WHAT YOU SHOULD DO: Can you edit the data below so that "gutter" becomes "margin" throughout, with everything else unchanged and the pictures left out of your answer?

MATERIAL:
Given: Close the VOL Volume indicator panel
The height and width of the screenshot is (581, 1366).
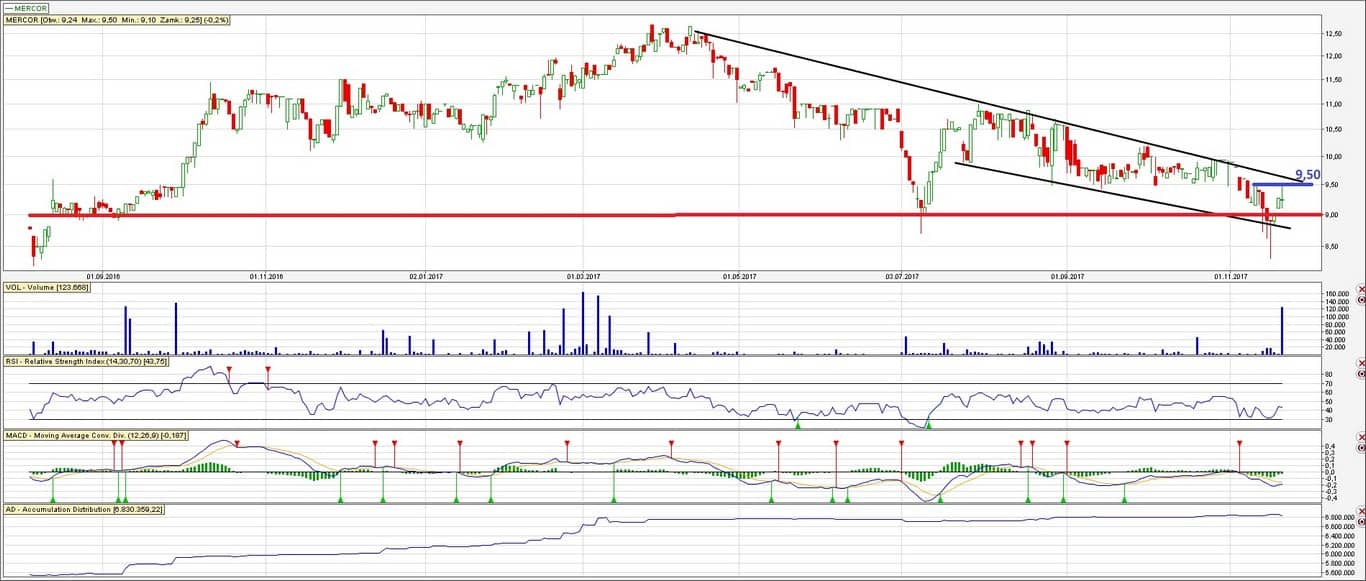Looking at the screenshot, I should (1360, 288).
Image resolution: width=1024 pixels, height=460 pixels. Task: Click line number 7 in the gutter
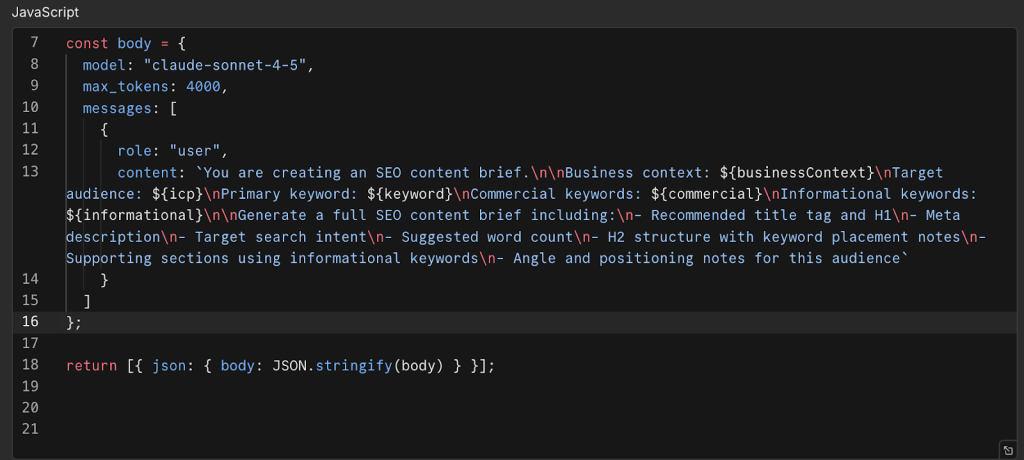[x=34, y=43]
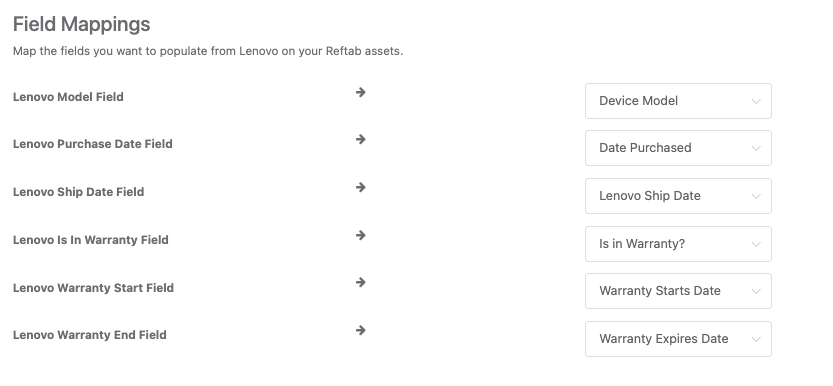Click the Lenovo Warranty Start Field label
The height and width of the screenshot is (386, 833).
(94, 287)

FULL OUTPUT:
Given: Close the VOL Volume indicator panel
The height and width of the screenshot is (581, 1366).
Looking at the screenshot, I should (1360, 288).
Image resolution: width=1024 pixels, height=460 pixels. Task: Click line number 7 in the margin
[x=34, y=43]
Click the Lenovo Warranty Start Field label
The height and width of the screenshot is (386, 833).
(94, 287)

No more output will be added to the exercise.